*** Dataset excerpts Section Begins ***

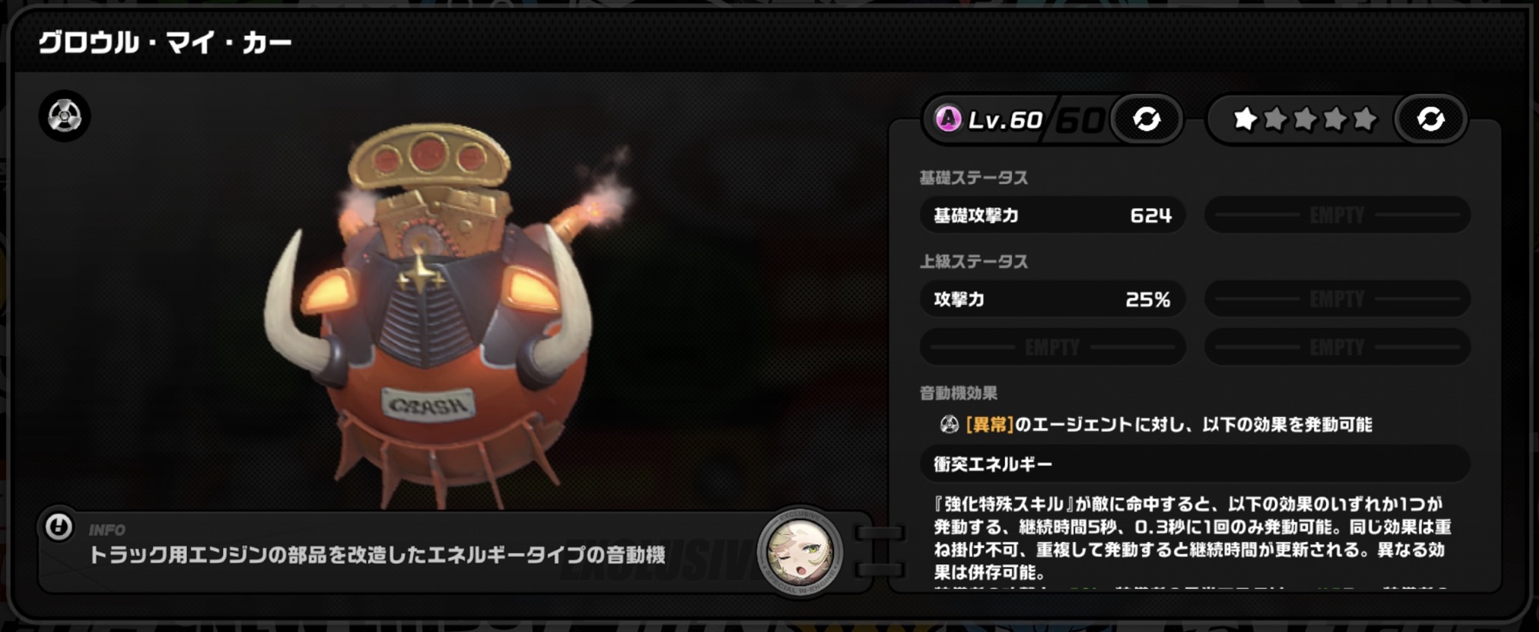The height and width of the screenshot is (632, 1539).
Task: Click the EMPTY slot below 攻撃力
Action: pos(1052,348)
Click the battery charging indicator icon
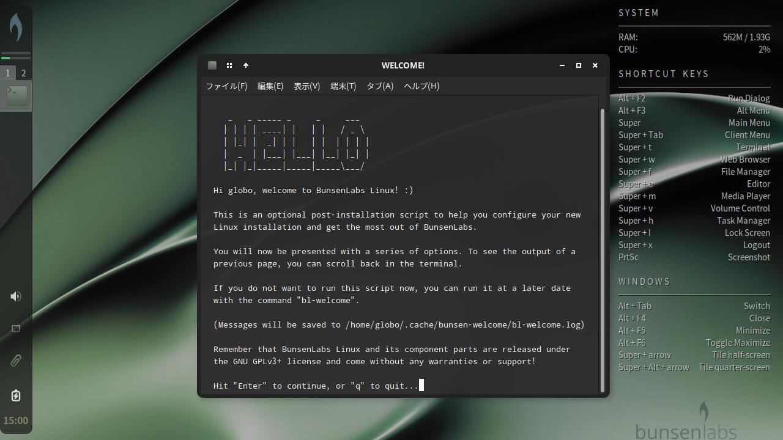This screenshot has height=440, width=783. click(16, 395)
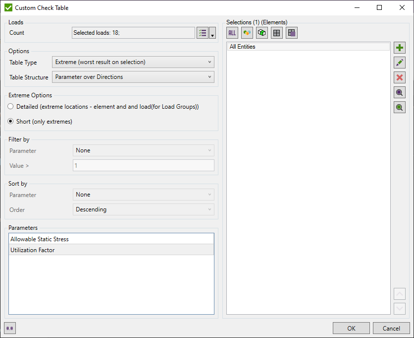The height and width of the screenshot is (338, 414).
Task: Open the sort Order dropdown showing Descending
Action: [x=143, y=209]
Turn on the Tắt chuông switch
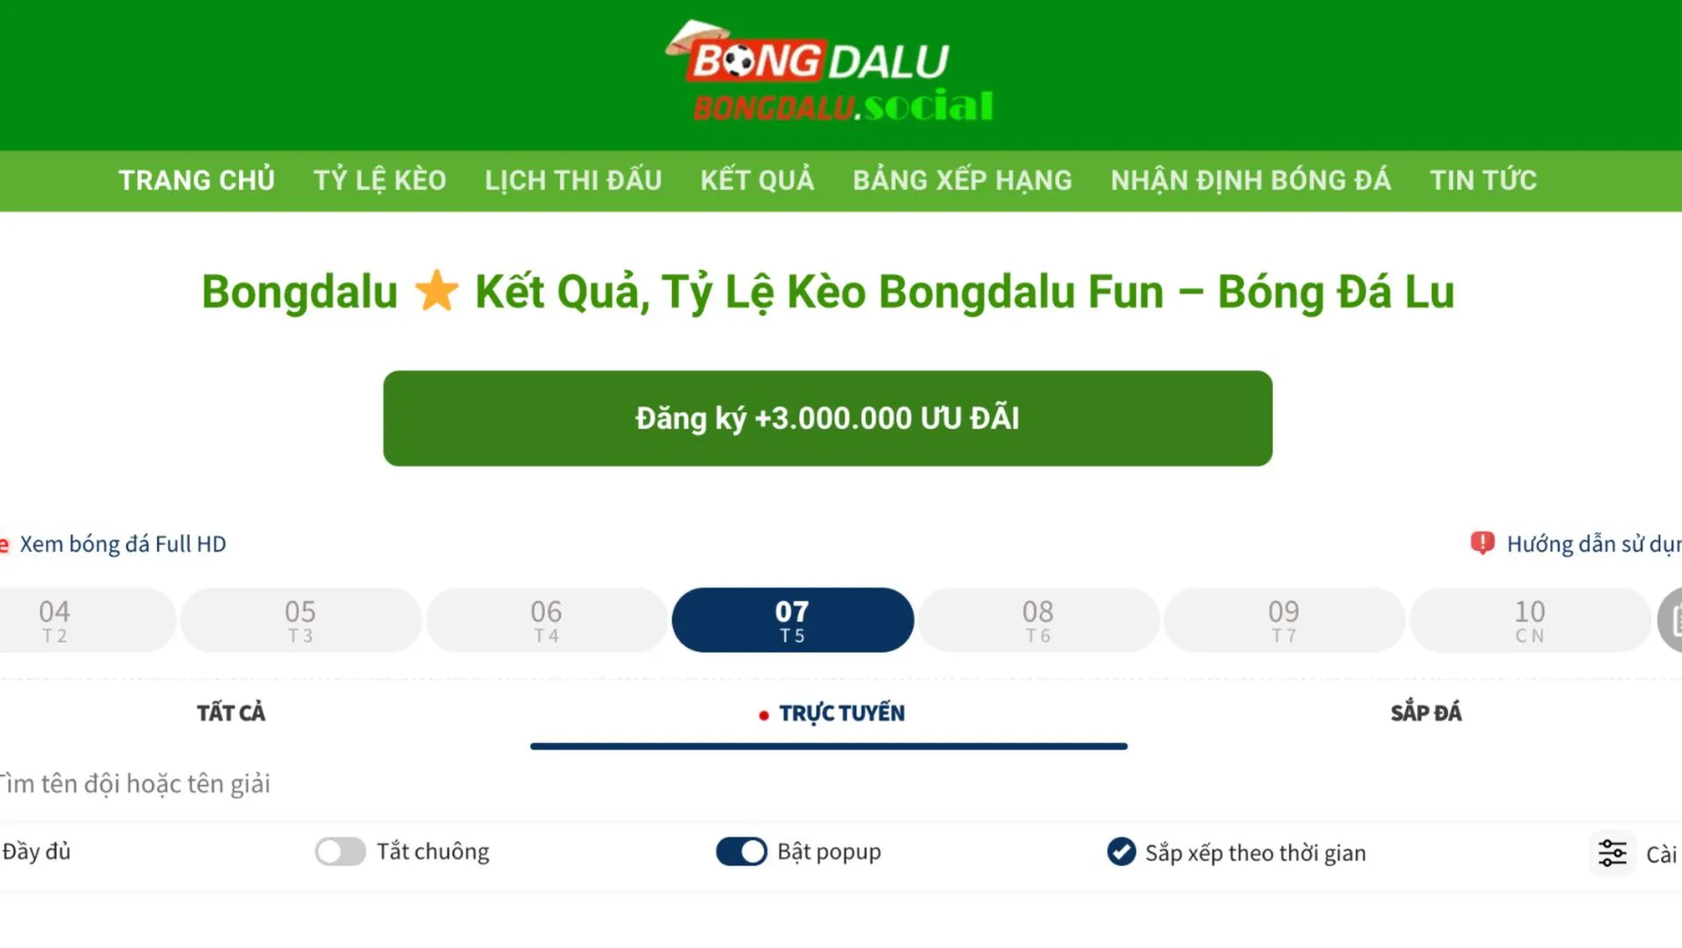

*** Dataset excerpts Section Ends ***

### Task goal
All lines from the line with "Click the battery charging indicator icon" through the final line of the data, both included, are to be repeated exactly; no other lines and no pictures.

### Result for this task
Click the battery charging indicator icon
This screenshot has height=440, width=783. click(16, 395)
The height and width of the screenshot is (338, 414).
Task: Open the sort Order dropdown showing Descending
Action: [x=143, y=209]
Turn on the Tắt chuông switch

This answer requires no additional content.